As of April 26, the U.S. had experienced 704 cases of measles this year, already the largest annual number of cases in 25 years, according to the Centers for Disease Control and Prevention. This week Alabama recorded its first presumptive case of measles this year, according to the Alabama Department of Public Health.
Morgan Yordy, an assistant professor, and Ann Lambert, an assistant clinical professor, initiated the simulated experience for second-semester students. Two rooms in the Engaging Active Group Learning Environments in Simulation, or EAGLES, Center were converted to reflect a typical health department or hospital classroom.
Community members, trained to portray parents of pediatric patients, visited the school to gather additional information regarding immunizations for their children. Students were responsible for educating them, including responding to any questions or concerns.
Simulated experiences allow students to apply knowledge and skills attained in class in an appropriate and realistic setting, while faculty evaluate competencies.
“Incorporating innovations, such as using simulation with standardized patients to enhance traditional classroom objectives, demonstrates the dedication of the school to provide the best learning environment that can be achieved,” said Tiffani Chidume, assistant clinical professor and coordinator of the EAGLES Center.
Faculty said students provided accurate and reliable information about the importance of children receiving vaccines, emphasizing vaccine safety and efficacy, and the potential consequences of parents choosing not to have their children vaccinated.

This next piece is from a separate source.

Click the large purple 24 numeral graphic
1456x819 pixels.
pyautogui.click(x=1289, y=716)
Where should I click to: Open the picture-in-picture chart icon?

“Students developed knowledge and communication skills to speak to community members regarding how to protect their children from many communicable diseases, and how to educate families, who may be hesitant, without bias or prejudice,” said Meghan Jones, assistant clinical professor and director of clinical simulation and skills. “Students reported they had the necessary knowledge and skills to discuss vaccine information with ‘concerned parents’ and, after the clinical session, they were more confident in their abilities to educate others.”

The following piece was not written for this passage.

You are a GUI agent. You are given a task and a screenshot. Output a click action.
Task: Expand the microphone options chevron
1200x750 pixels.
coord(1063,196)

Measles can cause serious health complications, especially for children younger than 5. It is very contagious as it spreads through the air when one infected person sneezes or coughs.
“People who get measles put others who are not vaccinated at risk,” said Dr. Karen Landers, pediatrician and medical consultant for the Alabama Department of Public Health Immunization Division.
Anyone not protected against measles is at risk of acquiring the virus. Alabama currently has a high rate of vaccination; however, the state could experience a measles outbreak if children are not vaccinated.
State law requires children to be up to date on their vaccinations prior to attending school. Adolescents and college students must also be up to date on their Measles, Mumps and Rubella, or MMR, immunizations.
“The best thing you can do for your young children or college student is to vaccinate them against infectious diseases that can cause many serious complications,” Lambert said.